» Provided material
--------------------
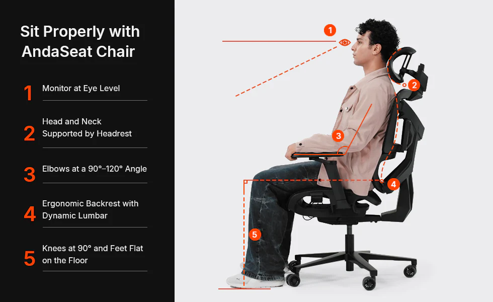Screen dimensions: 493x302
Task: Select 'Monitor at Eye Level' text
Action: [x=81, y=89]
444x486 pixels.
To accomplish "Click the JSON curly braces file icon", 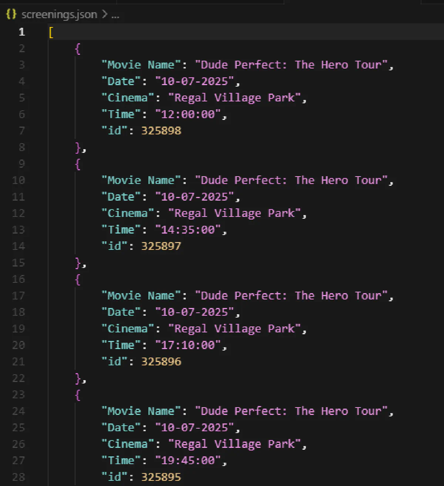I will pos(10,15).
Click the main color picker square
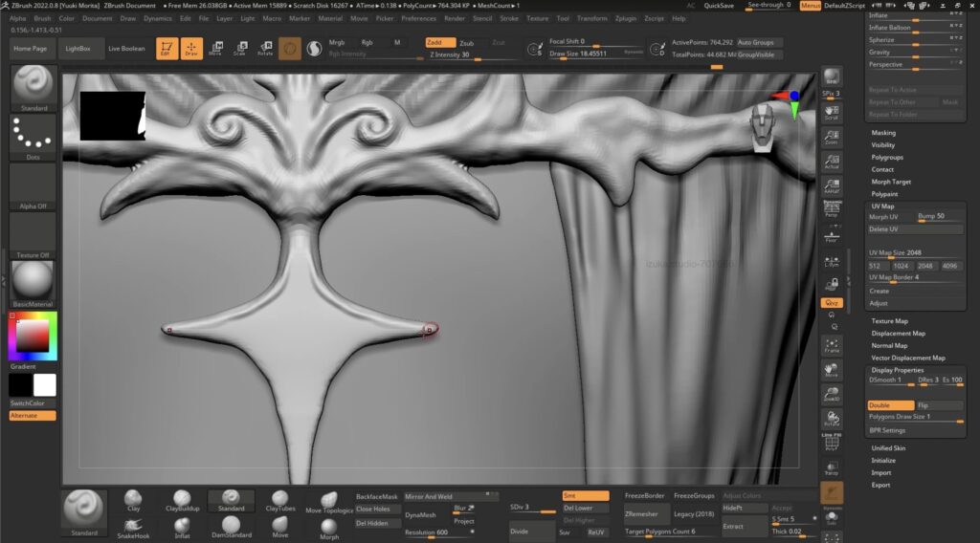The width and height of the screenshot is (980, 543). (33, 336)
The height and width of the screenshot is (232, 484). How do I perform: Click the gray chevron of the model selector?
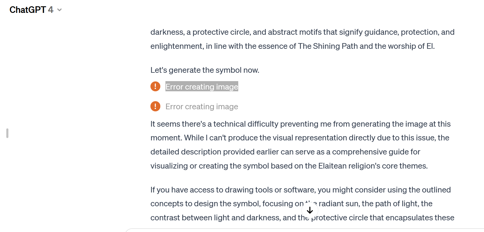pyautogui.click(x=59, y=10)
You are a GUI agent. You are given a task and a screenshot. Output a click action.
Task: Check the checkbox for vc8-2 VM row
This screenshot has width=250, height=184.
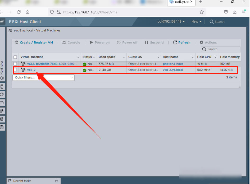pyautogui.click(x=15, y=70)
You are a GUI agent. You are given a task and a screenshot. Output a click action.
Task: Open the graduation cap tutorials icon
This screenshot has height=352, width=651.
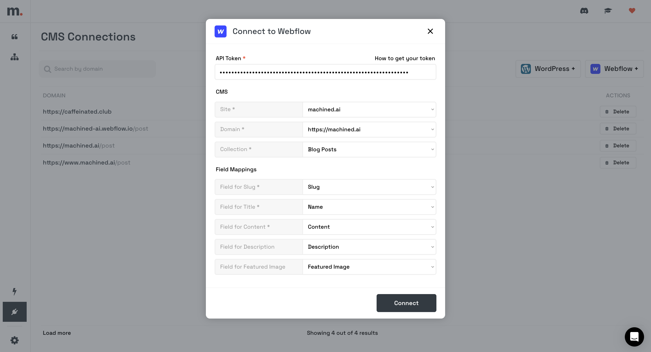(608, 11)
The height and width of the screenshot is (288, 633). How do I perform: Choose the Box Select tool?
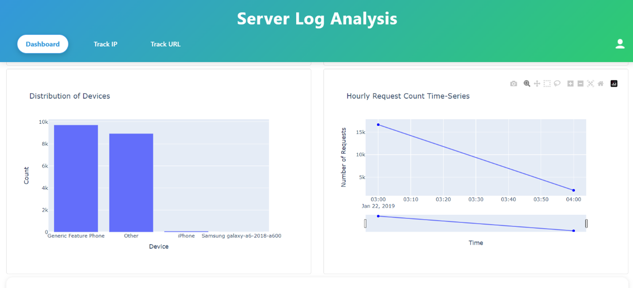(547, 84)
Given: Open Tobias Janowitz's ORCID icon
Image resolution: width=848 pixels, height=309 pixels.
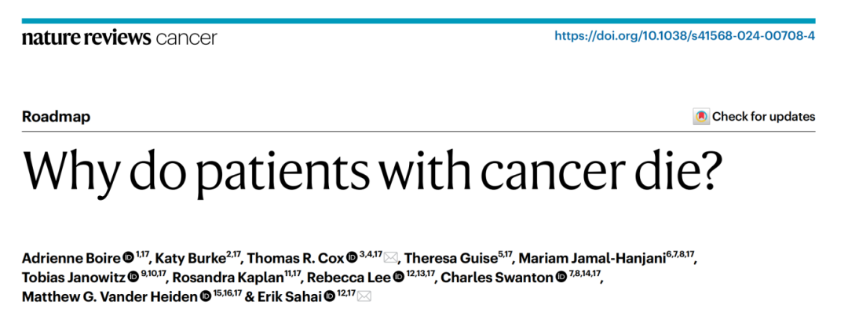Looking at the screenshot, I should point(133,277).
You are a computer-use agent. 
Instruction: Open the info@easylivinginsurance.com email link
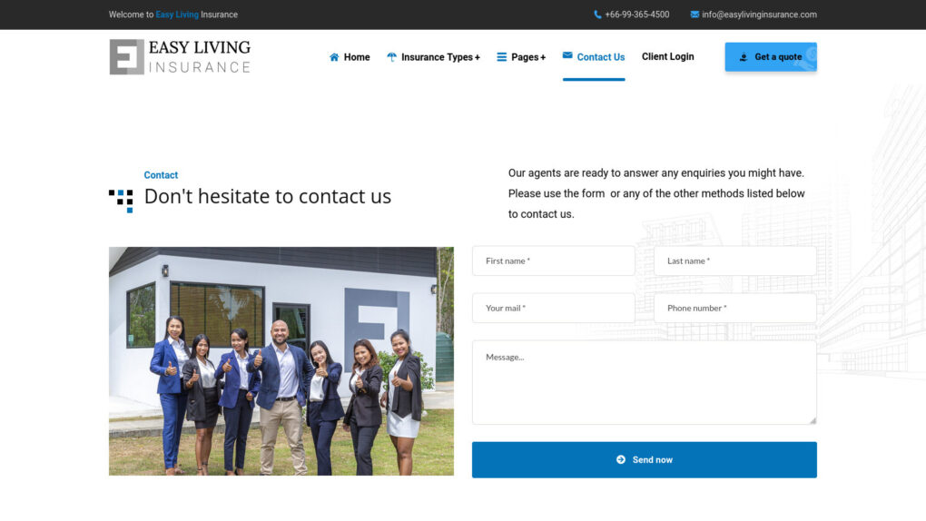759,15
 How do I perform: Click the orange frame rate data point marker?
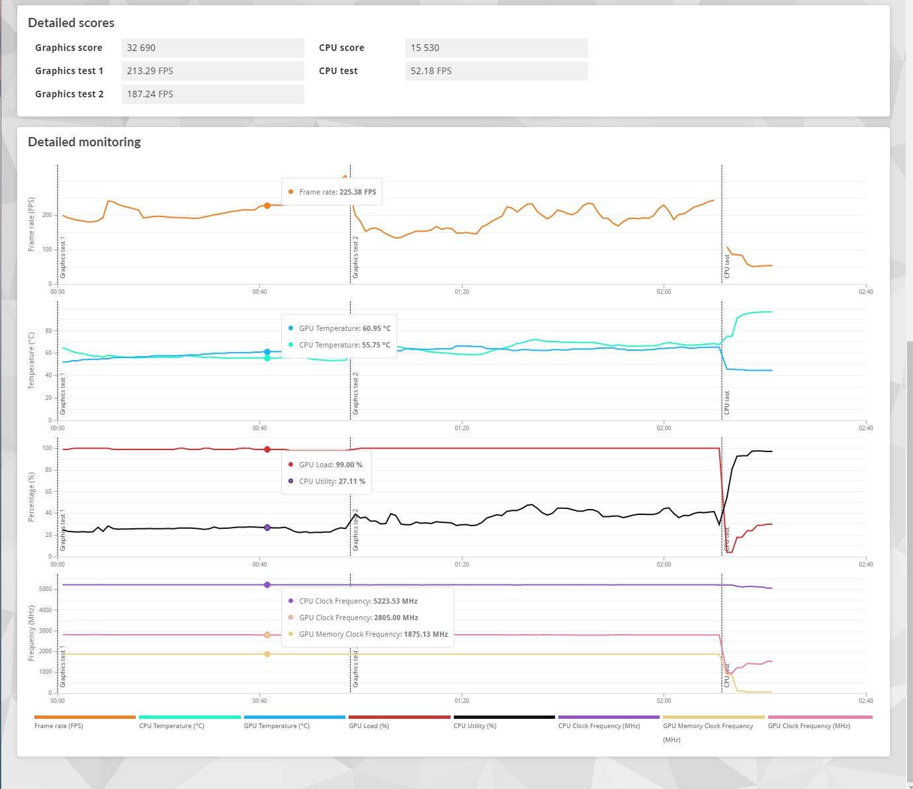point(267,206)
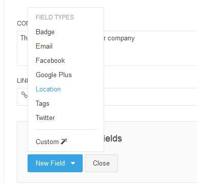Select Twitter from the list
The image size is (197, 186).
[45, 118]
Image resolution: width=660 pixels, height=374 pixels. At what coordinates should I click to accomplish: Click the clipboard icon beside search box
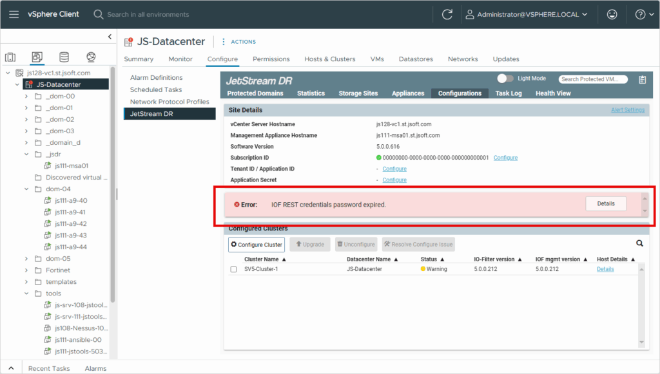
--------------------
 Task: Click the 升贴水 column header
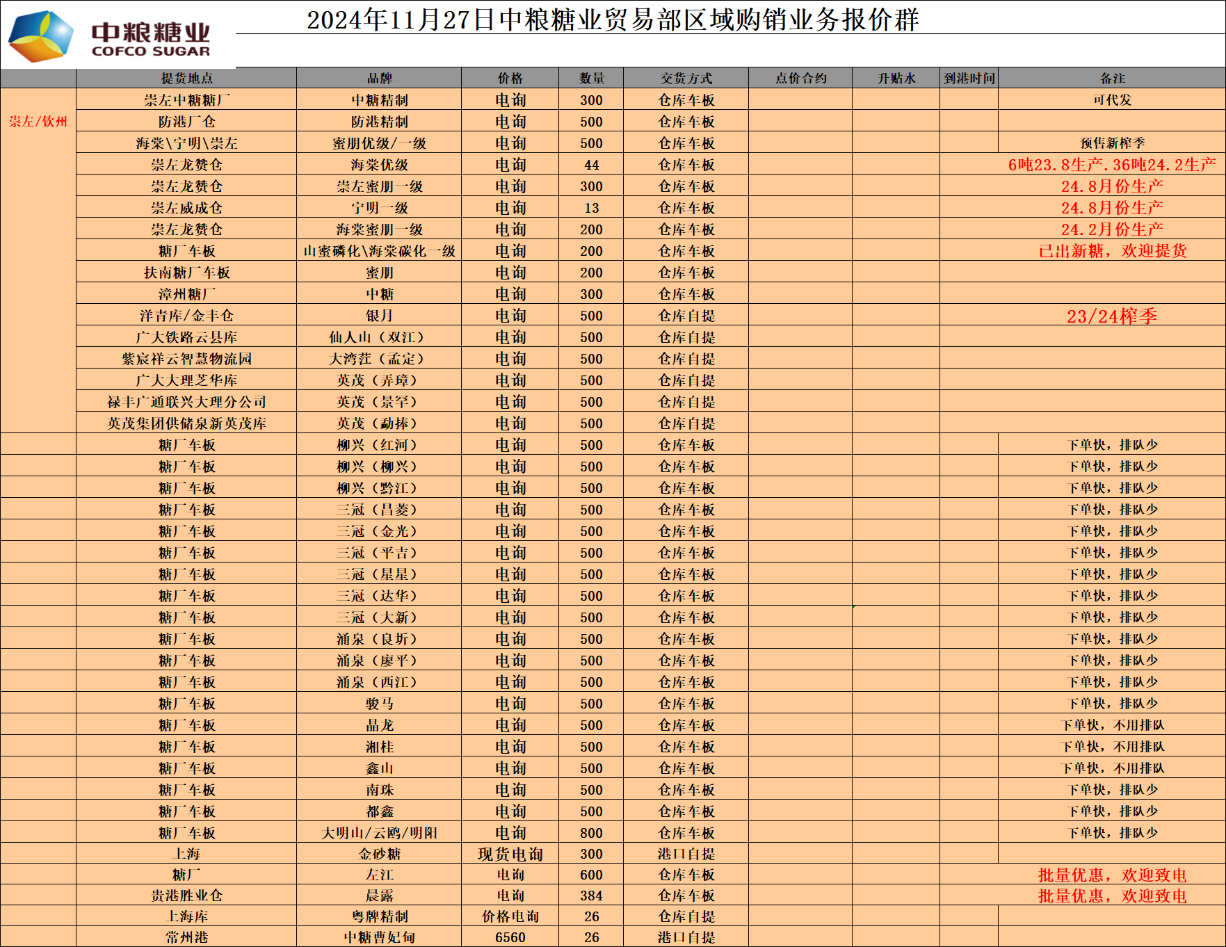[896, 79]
--------------------
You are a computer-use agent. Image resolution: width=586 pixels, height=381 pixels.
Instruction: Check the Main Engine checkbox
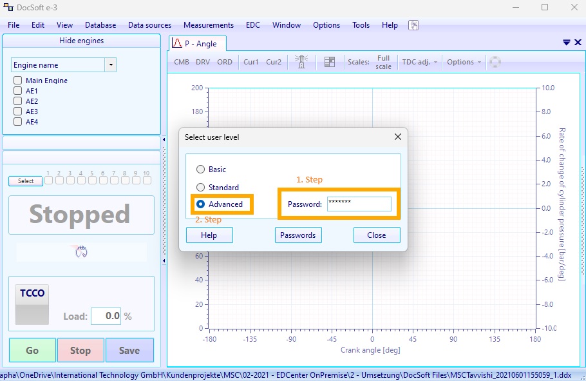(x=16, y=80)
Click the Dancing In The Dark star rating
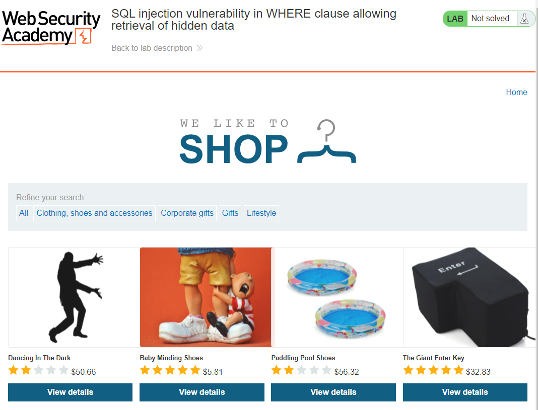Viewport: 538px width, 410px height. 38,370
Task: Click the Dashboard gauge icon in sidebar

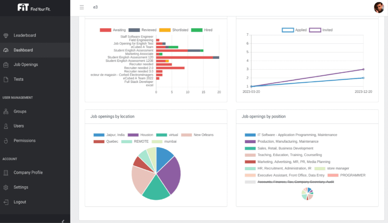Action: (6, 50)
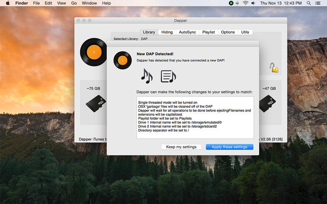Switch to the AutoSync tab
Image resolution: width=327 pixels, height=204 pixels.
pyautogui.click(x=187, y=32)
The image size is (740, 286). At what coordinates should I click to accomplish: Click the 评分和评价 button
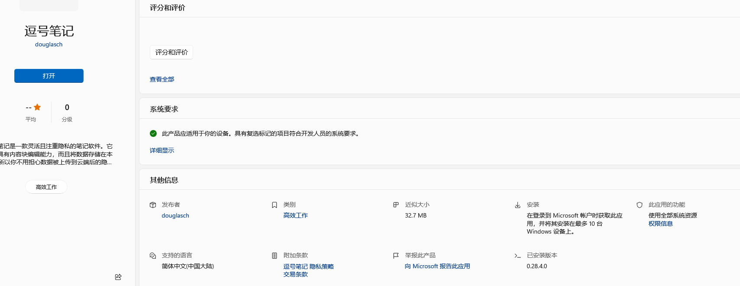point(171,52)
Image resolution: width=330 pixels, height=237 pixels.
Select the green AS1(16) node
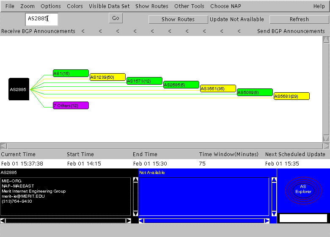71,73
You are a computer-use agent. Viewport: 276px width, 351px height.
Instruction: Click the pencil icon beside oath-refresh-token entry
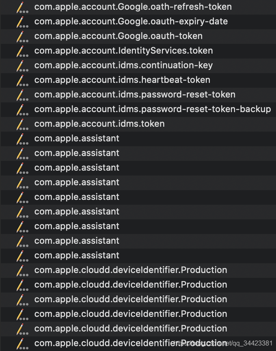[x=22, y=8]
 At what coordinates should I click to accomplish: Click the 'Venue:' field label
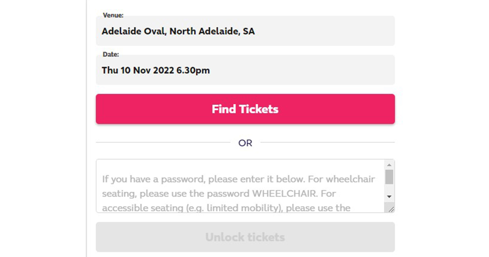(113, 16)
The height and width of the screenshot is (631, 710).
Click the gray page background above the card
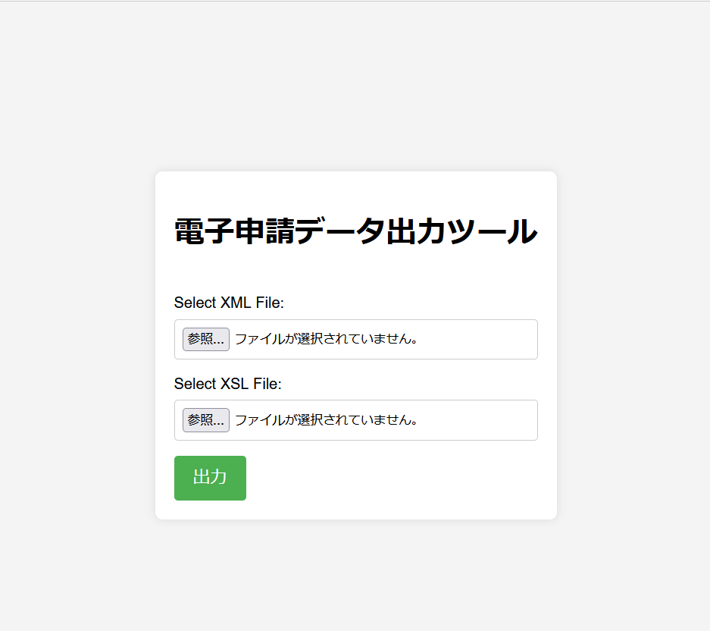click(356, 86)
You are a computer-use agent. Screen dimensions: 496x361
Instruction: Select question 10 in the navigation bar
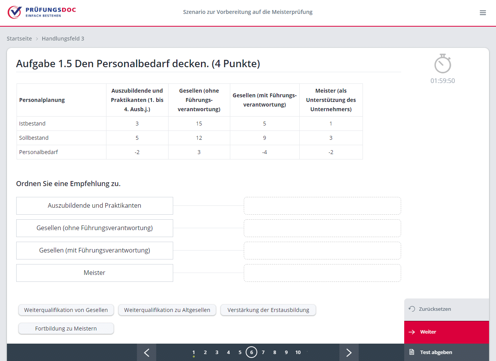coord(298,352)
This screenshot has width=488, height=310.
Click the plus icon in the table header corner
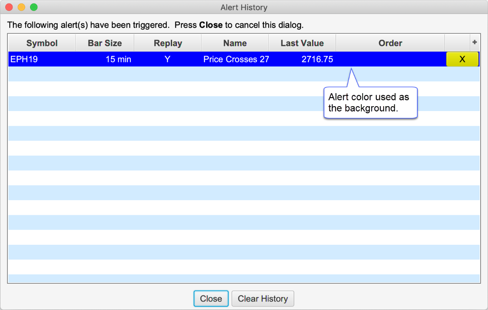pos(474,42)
--------------------
» Aim of the task
Using the material above, transcribe exactly the lines from the one holding "Task: Open the graduation cap tutorials icon" to the one holding "Image resolution: width=660", both ends kept. Do not carry over any pictures.

» Answer section
Task: Open the graduation cap tutorials icon
This screenshot has height=352, width=651.
(608, 11)
The height and width of the screenshot is (288, 633). How do I perform: Choose the Box Select tool?
(547, 84)
Given: Open Tobias Janowitz's ORCID icon
Image resolution: width=848 pixels, height=309 pixels.
Looking at the screenshot, I should point(133,277).
You are a computer-use agent. 
Instruction: Open the info@easylivinginsurance.com email link
759,15
 How do I perform: Click the orange frame rate data point marker?
point(267,206)
Select Twitter from the list
The image size is (197, 186).
[45, 118]
Image resolution: width=660 pixels, height=374 pixels. At what coordinates should I click to accomplish: Click the clipboard icon beside search box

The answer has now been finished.